1. ## find P(X + Y < 1/2). My last problem.

I thought I had done this question right, but I get a probability of 0.
If the joint probability density of X and Y is given by f(x,y) = { 24xy for 0<x<1, 0<y<1, x+y<1
0 elsewhere
find P(X + Y < 1/2).

I did the integral from 0 to 1/2 of the integral from x to (1/2 - x) of f(x) dy dx. Are my integrals correct? After the first integration, I get the integral from 0 to 1/2 of 12 xy^2 dx evaluated from x to (1/2 - x), which is the integral from 0 to 1/2 of (3x - 24x^3)dx. That equals (3/2x^2 - 6x^4) evaluated from 0 to 1/2 which = 0. What am I doing wrong? Sorry I don't know how to write it out using the actual math symbols.

2. Originally Posted by TheHolly
I thought I had done this question right, but I get a probability of 0.
If the joint probability density of X and Y is given by f(x,y) = { 24xy for 0<x<1, 0<y<1, x+y<1
0 elsewhere
find P(X + Y < 1/2).

I did the integral from 0 to 1/2 of the integral from x to (1/2 - x) of f(x) dy dx. Are my integrals correct? After the first integration, I get the integral from 0 to 1/2 of 12 xy^2 dx evaluated from x to (1/2 - x), which is the integral from 0 to 1/2 of (3x - 24x^3)dx. That equals (3/2x^2 - 6x^4) evaluated from 0 to 1/2 which = 0. What am I doing wrong?
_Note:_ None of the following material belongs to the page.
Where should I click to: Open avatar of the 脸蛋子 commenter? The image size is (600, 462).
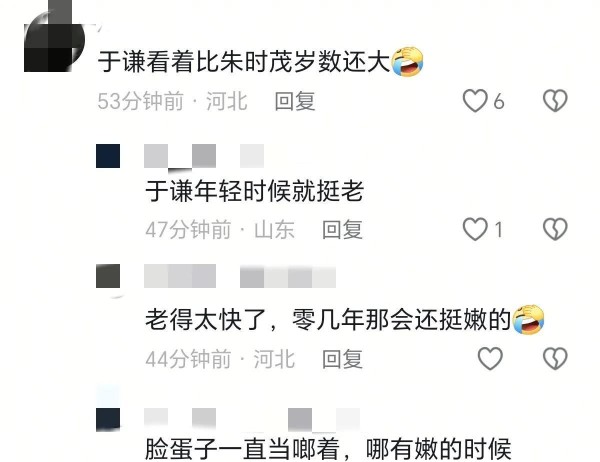108,419
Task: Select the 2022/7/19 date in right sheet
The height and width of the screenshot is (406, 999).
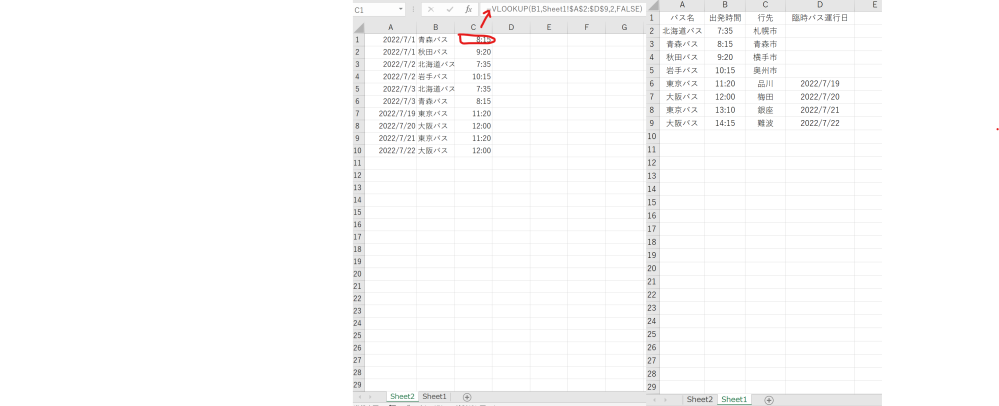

Sorry I don't know how to write it out using the actual math symbols.
I think your limits of integration are wrong

You want the triangle bounded by $\displaystyle y=-x+\frac{1}{2}$ and the x and y axis.

so you should get...

$\displaystyle \int_{0}^{1/2} \int_{0}^{1/2-x} 24(xy) dy dx=\frac{1}{16}$

Good luck.

3. ## Thanks

Thank you! I knew it wasn't that hard, but I couldn't figure out where my problem was.